The project, which is being funded through a US$34 million loan from the Inter-American Development Bank (IDB), is intended to enhance the country’s energy security and sustainability by diversifying the energy mix through the promotion of renewable energy sources, as well as the modernization and expansion of the natural gas infrastructure.
Addressing the official launch at the IDB’s Maxwell, Christ Church office, Minister with responsibility for Energy, Senator Darcy Boyce said the programme formed part of the island’s thrust towards becoming one of the greenest economies in the Western Hemisphere.
He said the new project should result in a reduction in operation costs for the Barbados National Oil Company Ltd and the National Petroleum Corporation (NPC), which will have oversight of the project.
“Further, the project gets the national oil company into becoming a major producer of renewable energy, either by wind or solar, or both,” Boyce said.
The project has three components, the first of which will cost just over US$25 million, and involves the expansion and upgrade of the natural gas infrastructure.
The second component will cost US$3.35 million and will see the installation of photovoltaic systems, as well as energy efficient systems in administrative buildings, while the third component, costing US$4.05 million, will consist of technical advisory services, including the training of staff, as well as various studies.
The remaining US$1.6 million will be spent on evaluation , as well as management and monitoring efforts.
IDB Country Representative for Barbados Juan Carlos De La Hoz Viñas said just over 2,000 residents, seven businesses and two industrial customers are scheduled to be added to the natural gas grid, and, ultimately, the island’s entire 126,000 electricity users will benefit.
Meantime, Boyce put the IDB on notice that he would be approaching the institution for “a bigger loan” to expand an approximately US$5 million Caribbean Development Bank (CDB) pilot energy efficiency project.
“In all these things that we are doing, it is not just a case of Government just borrowing the money and having to find taxes to pay for it . . . . My view is that we can do all this renewable energy and energy efficiency work and let it pay for itself,” he said.
Adding that he has been getting “very good support” from Barbados Light & Power and the private sector, Boyce said those who were critical of the pace of expansion of the sector should be mindful of the processes involved, including legislative, regulatory and “other institutional issues”.
“The utility company also has a legislative responsibility in the law for the reliability of the power supply.
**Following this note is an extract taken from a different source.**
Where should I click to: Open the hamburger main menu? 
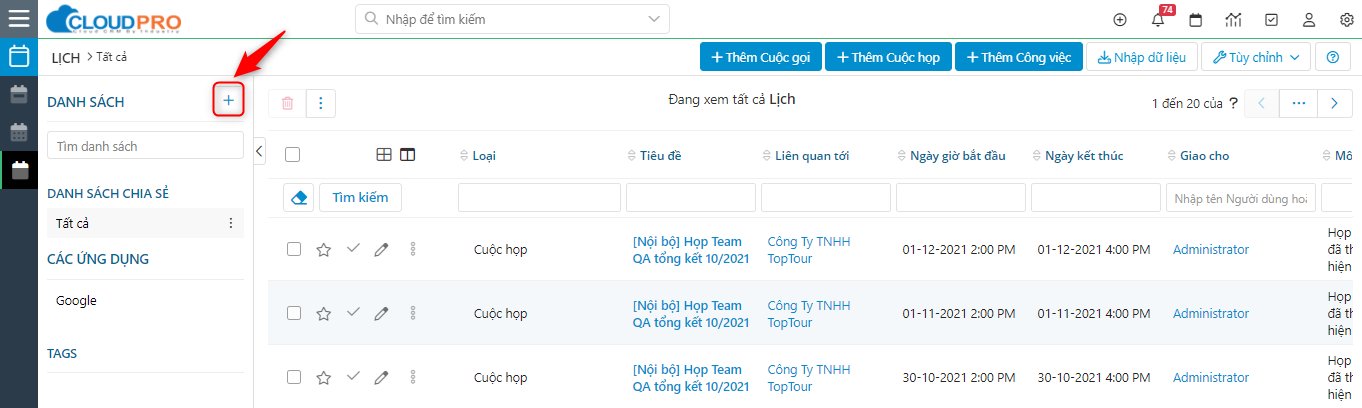coord(19,19)
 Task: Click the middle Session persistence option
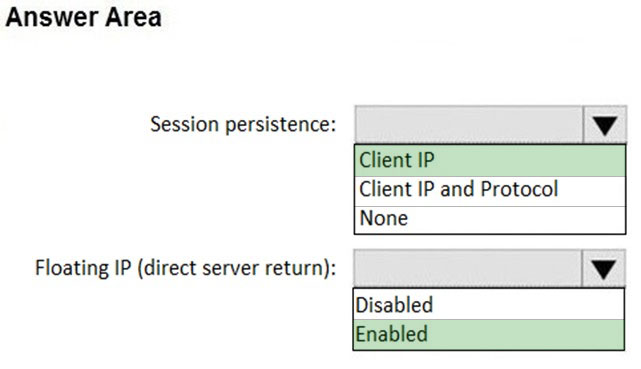coord(490,191)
Therefore, we have to make sure that whatever we do they are able to execute that responsibility properly,” Boyce explained.
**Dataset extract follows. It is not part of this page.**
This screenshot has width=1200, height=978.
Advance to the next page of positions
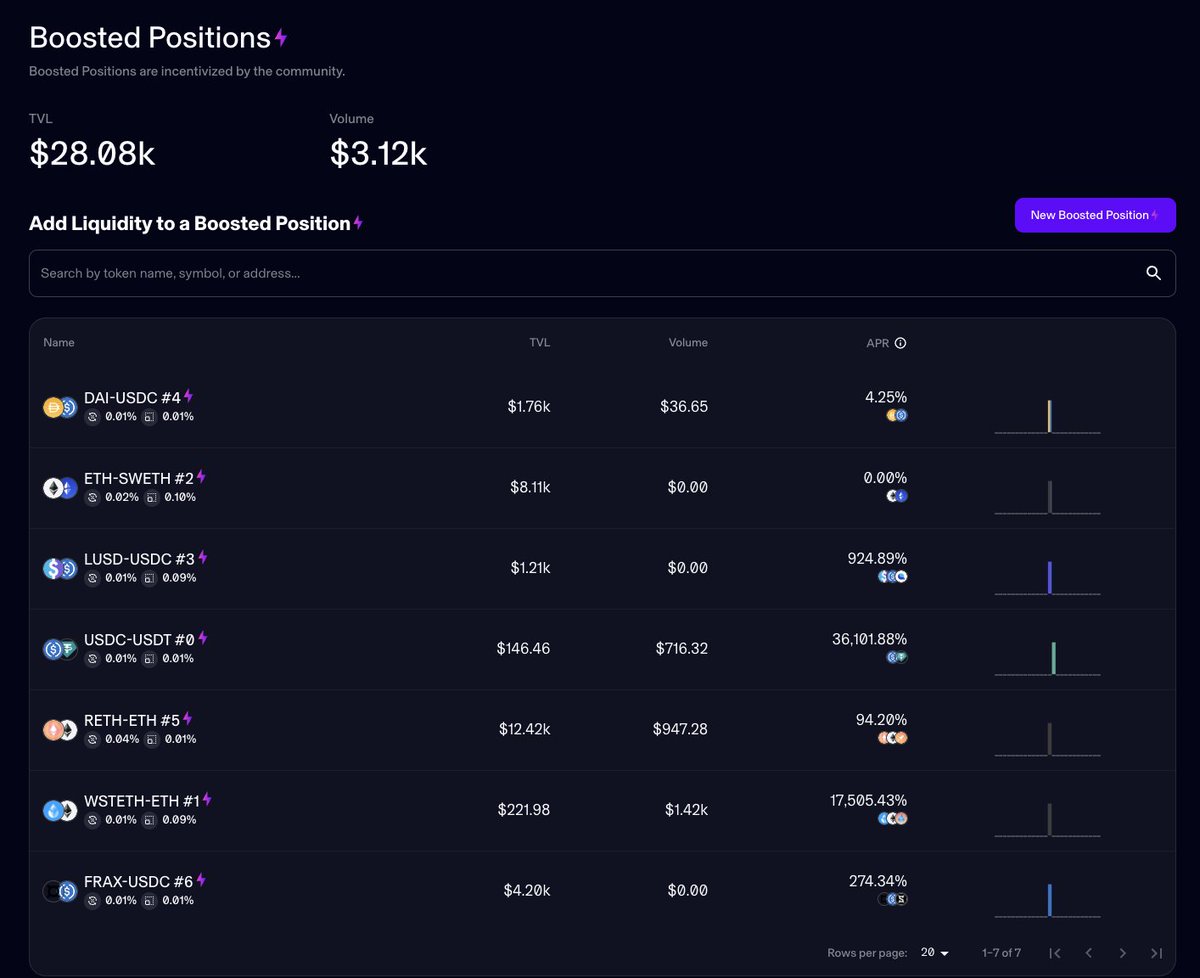[x=1123, y=953]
“We also have to consider that they have plant and equipment, which have not all been paid off for, and to the extent that we move very quickly on renewable energy, we may strand some of those assets and then we will have to find a way for them to recover the money for those stranded assets.
“Now, if time comes and we do the numbers and it makes better [sense] for the whole country to strand those assets and pay them and move to renewable energy, then we will look at that decision when the time comes for that.”
It was following an increase in natural gas prices early last year that Prime Minister Freundel Stuart announced the IDB project would be implemented to carry out upgrades to the infrastructure, which has been in place since the early 1950s.
While expressing concern that natural gas was only reaching about 25 per cent of the domestic market and was not available in the rural parishes of St Lucy, St Joseph and St John, Stuart said then that the NPC intended to increase access of natural gas to domestic customers to an average of about 850 per year, more than double the current 350.